==== STUDY TEXT
In December, I spoke at a conference for school administrators and lawyers in Oregon, and sat in on a breakout session that dealt with schools and transgender students. The room was packed as several experts discussed recent legal cases and practical issues.
What was striking was that when administrators asked questions, many had firsthand experience helping one or more transgender students in their schools, whether they came from a large or a small district. Without exception, the administrators showed respect for such students, and they earnestly wanted to know more about various aspects of the subject.
The speakers at that session of the Confederation of Oregon School Administrators did a good job handling the questions. But for the many other students, parents, teachers, and school administrators across the nation who are confronting transgender issues, there is a good starting point with a TV special that airs Monday night.
“Gender Revolution: A Journey with Katie Couric,” airs at 9 p.m. Eastern/8 p.m. Central on the National Geographic Channel. Couric and her producers invested a lot of time and money, no doubt, to travel the country and even overseas to explore gender-identity issues that go beyond the transgender discussion.
“Some people watching this might say, ‘What the heck is going on here?’” Couric says during the two-hour special as she sits down with several students at Yale University. “Why are we suddenly seeing huge changes in the way the public looks at this?”
Couric seems to have tapped into a genuine feeling, even if one of the Yale students, a transgender woman, pushes back a little on that, saying people have experienced gender identity issues for eons. And there’s some evidence of that, as Couric chats with a Jewish scholar about the five gender identities discussed in the Talmud.
The wide-ranging special has a number of segments dealing in particular with school issues. Couric travels to Gloucester County, Va., to meet Gavin Grimm, the transgender boy whose legal effort to use a school restroom corresponding to his gender identity will go before the U.S. Supreme Court next month. (Understandably, Couric does not get into the finer points of administrative law that surround Grimm’s case.)
Couric visits a Washington, D.C., family with a 4-year-old who was born a boy but realizes that “I’m a girl in my heart and in my brain.” How does such a young child understand a gender-identity conflict like that? Couric provides an answer.
And at Yale, she meets cisgender, transgender, and other students at a university that recently adopted a policy of allowing graduates to use their “gender-informed” names on their diplomas instead of the names on their birth certificates.
As her comments to the Yale students suggest, Couric brings a sense of curiosity and caution to the discussion. To the 59-year-old longtime TV host, this has all happened so fast. For the younger generation, including Couric’s own college-age daughter, it seems accepted that gender definition is a more fluid concept.
========
==== SOURCE INFORMATION
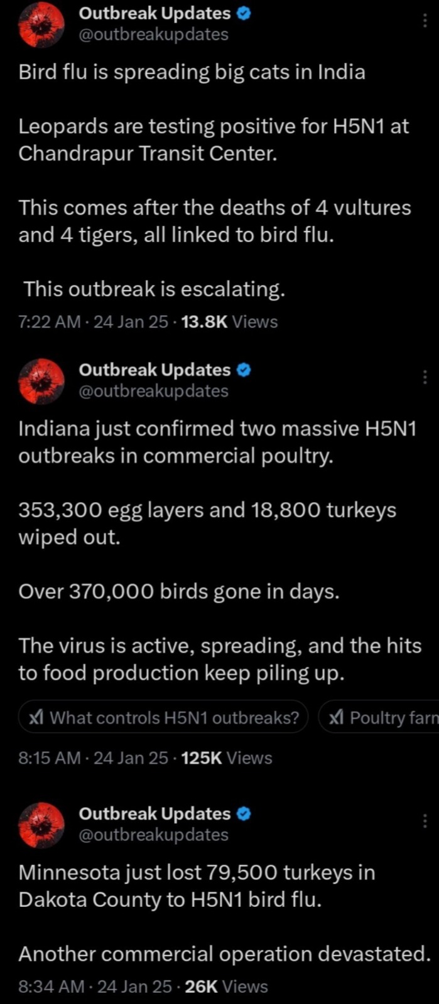Image resolution: width=439 pixels, height=1004 pixels.
Task: View the 13.8K Views count
Action: coord(229,322)
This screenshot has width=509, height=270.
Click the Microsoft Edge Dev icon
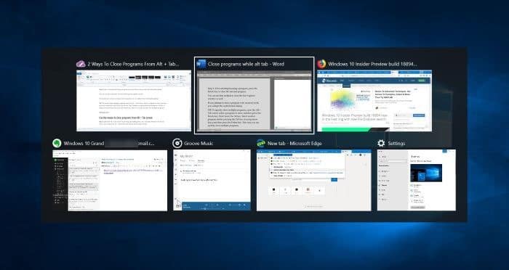pyautogui.click(x=260, y=143)
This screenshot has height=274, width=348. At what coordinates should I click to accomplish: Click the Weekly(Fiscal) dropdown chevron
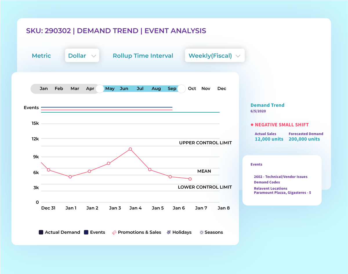(238, 55)
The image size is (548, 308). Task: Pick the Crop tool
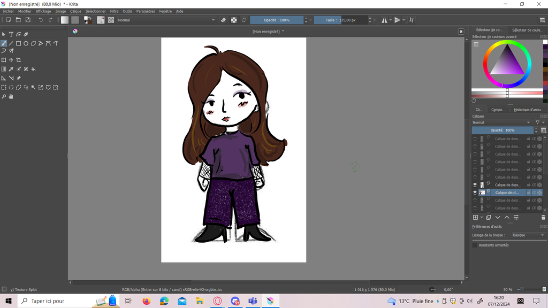point(18,60)
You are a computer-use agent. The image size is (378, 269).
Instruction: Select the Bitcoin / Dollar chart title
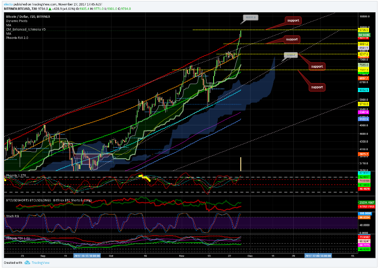[x=28, y=17]
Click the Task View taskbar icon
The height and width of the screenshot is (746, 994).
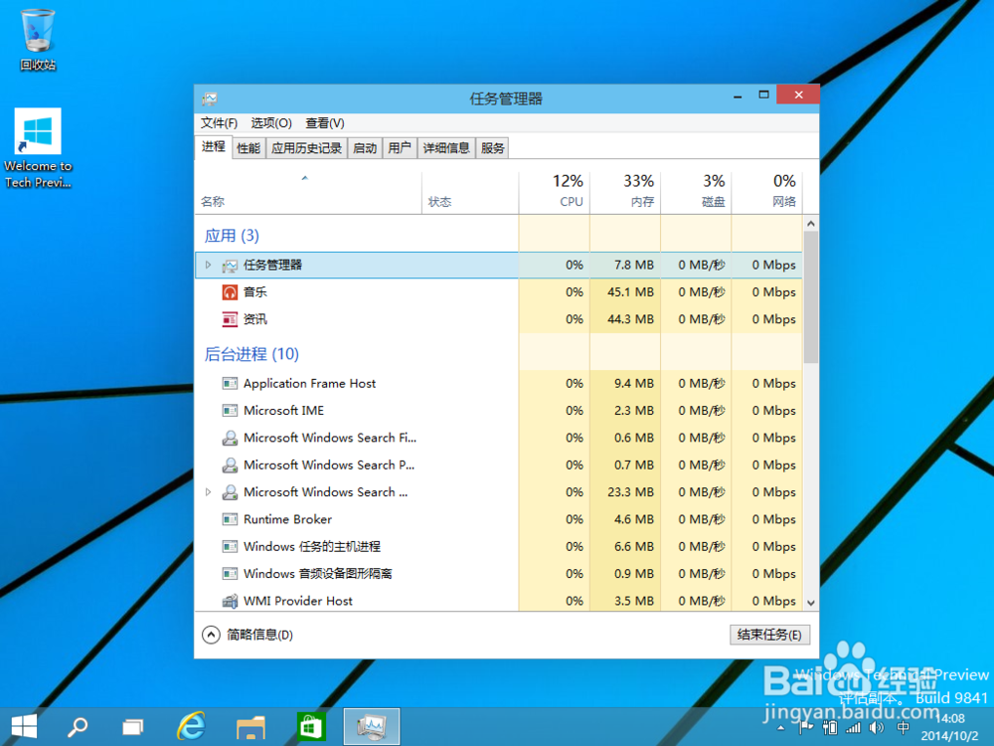(x=132, y=726)
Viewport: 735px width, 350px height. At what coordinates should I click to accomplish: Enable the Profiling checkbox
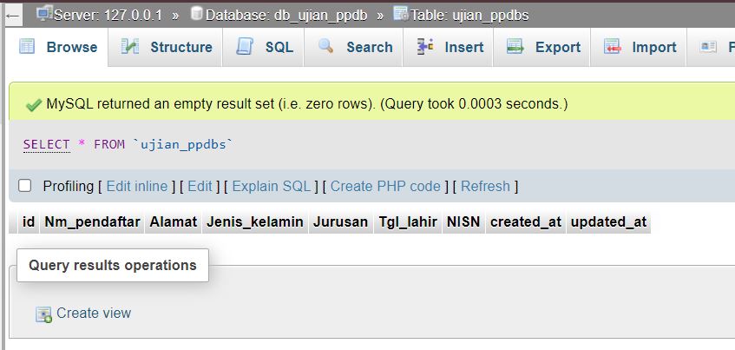coord(25,186)
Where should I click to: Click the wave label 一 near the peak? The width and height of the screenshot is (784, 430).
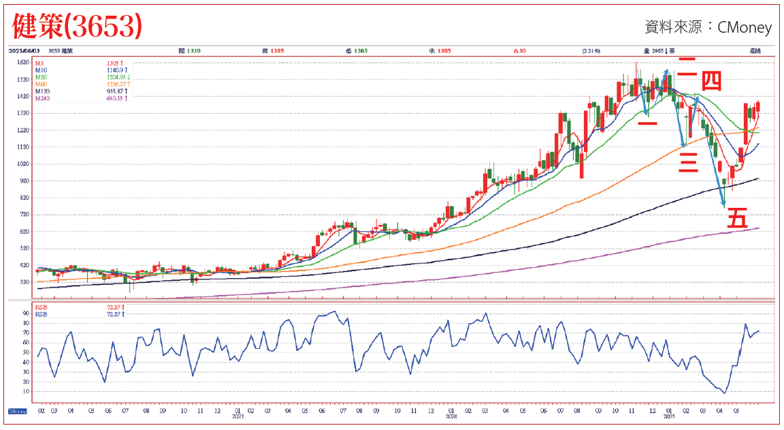(647, 123)
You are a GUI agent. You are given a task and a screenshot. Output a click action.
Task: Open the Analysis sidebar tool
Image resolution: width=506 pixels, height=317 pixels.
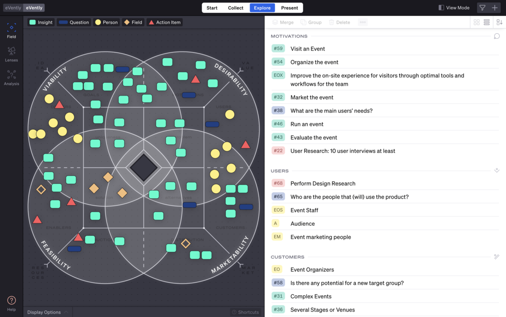click(11, 78)
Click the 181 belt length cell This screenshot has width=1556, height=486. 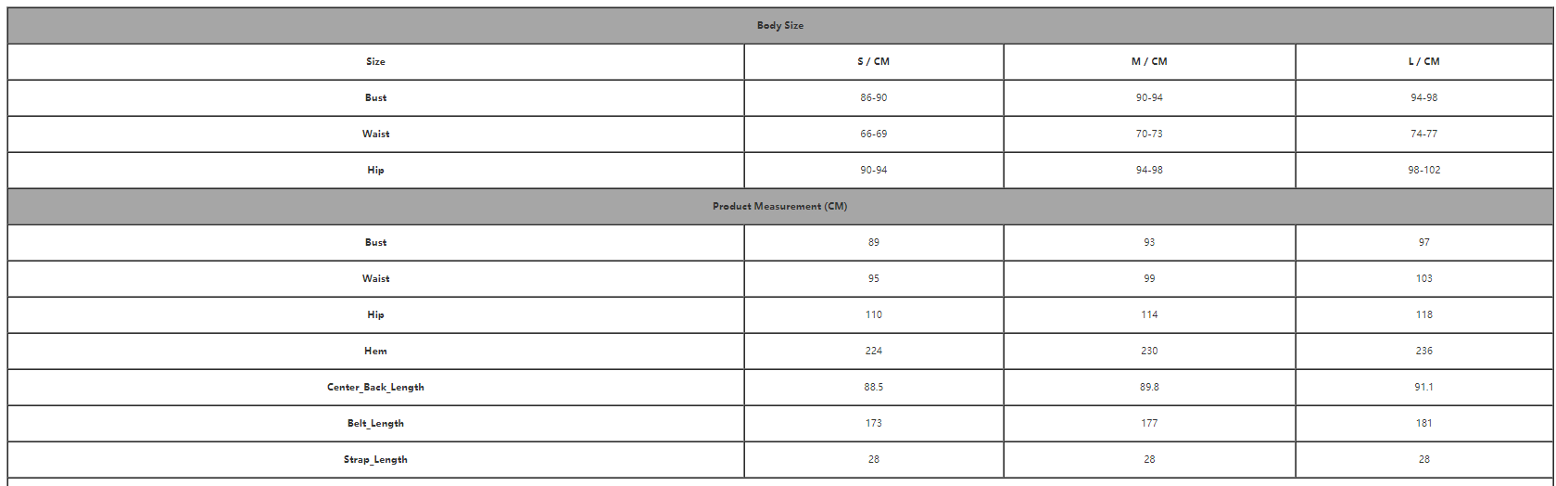coord(1423,424)
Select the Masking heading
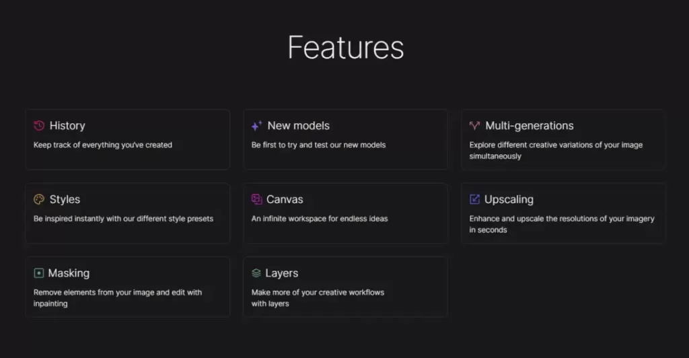 point(69,273)
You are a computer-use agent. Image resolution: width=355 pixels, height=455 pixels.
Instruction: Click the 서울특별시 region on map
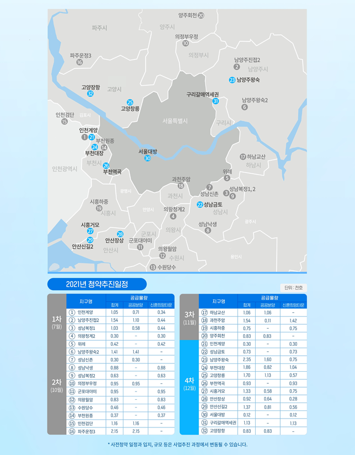(175, 121)
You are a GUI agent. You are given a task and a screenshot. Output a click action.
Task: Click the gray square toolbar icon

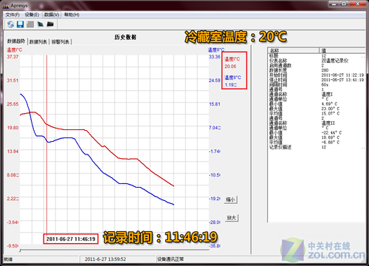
========
__ASSIGNMENT 1__
Repeat everything in the review of Katie Couric's gender special from "In December, I" down to "of the subject.".
__ASSIGNMENT 2__
Translate this sentence from the review of Katie Couric's gender special into Spanish: "The wide-ranging special has a number of segments dealing in particular with school issues."
__ASSIGNMENT 3__
Write the next part of the review of Katie Couric's gender special, picking up right after its final sentence.

__EXERCISE OUTPUT 1__
In December, I spoke at a conference for school administrators and lawyers in Oregon, and sat in on a breakout session that dealt with schools and transgender students. The room was packed as several experts discussed recent legal cases and practical issues.
What was striking was that when administrators asked questions, many had firsthand experience helping one or more transgender students in their schools, whether they came from a large or a small district. Without exception, the administrators showed respect for such students, and they earnestly wanted to know more about various aspects of the subject.

__EXERCISE OUTPUT 2__
El especial, que abarca muchos temas, tiene varios segmentos dedicados en particular a cuestiones escolares.

__EXERCISE OUTPUT 3__
Couric delivers lots of information, including on the biology of intersex children (those born with sexual anatomy that doesn’t neatly fit male or female gender); gender-reassignment surgery, which one transgender surgeon calls gender-conforming surgery; the concept of “deadnaming,” which is about transgender people not even uttering their original names because they are a reminder of painful times; and the issue of gender pronouns, in which, for example, some transgender people prefer to be called “they” instead of “he” or “she.”
Couric drops in on some older transgender folks, too, including a gray-haired doctor who recently completed gender-conforming surgery from male to female yet still is in a relationship with her longtime wife. Couric also catches up with Dr. Renée Richards, 82, the transgender former tennis star who debates gender fluidity with 23-year-old transgender model and actor Hari Nef.
One enjoyable aspect of the special is that the always effervescent Couric doesn’t just sit down and interview her subjects one chair facing another. She helps cut vegetables for a salad at the home of the Washington family, she walks the large rural property where Gavin Grimm lives (and meets his pet pig, Esmeralda), and she takes to the golf course with Richards (who laments that golf does not come as easily to her as tennis did).
One glaring omission for a news documentary is that Couric doesn’t spend similar time with anyone who staunchly opposes transgender rights. Yes, we hear some sound bites from a few parents who express discomfort, and there is video from a school board meeting in Gloucester County when some parents expressed strong objections to the high school’s initial accommodation of Grimm.
But it would be nice to hear what’s on the mind of those, say, who have fears about transgender people showing up in their restrooms.
There’s good news, though, for educators who wish to use the documentary to help spark local conversations about gender-identity issues. National Geographic and the marketing firm Picture Motion are sponsoring the Gender Revolution Tour, which will let any school, college, or nonprofit group hold a screening. (The request form is here.)
That way, others like Katie Couric who think this all happened so fast can get more answers.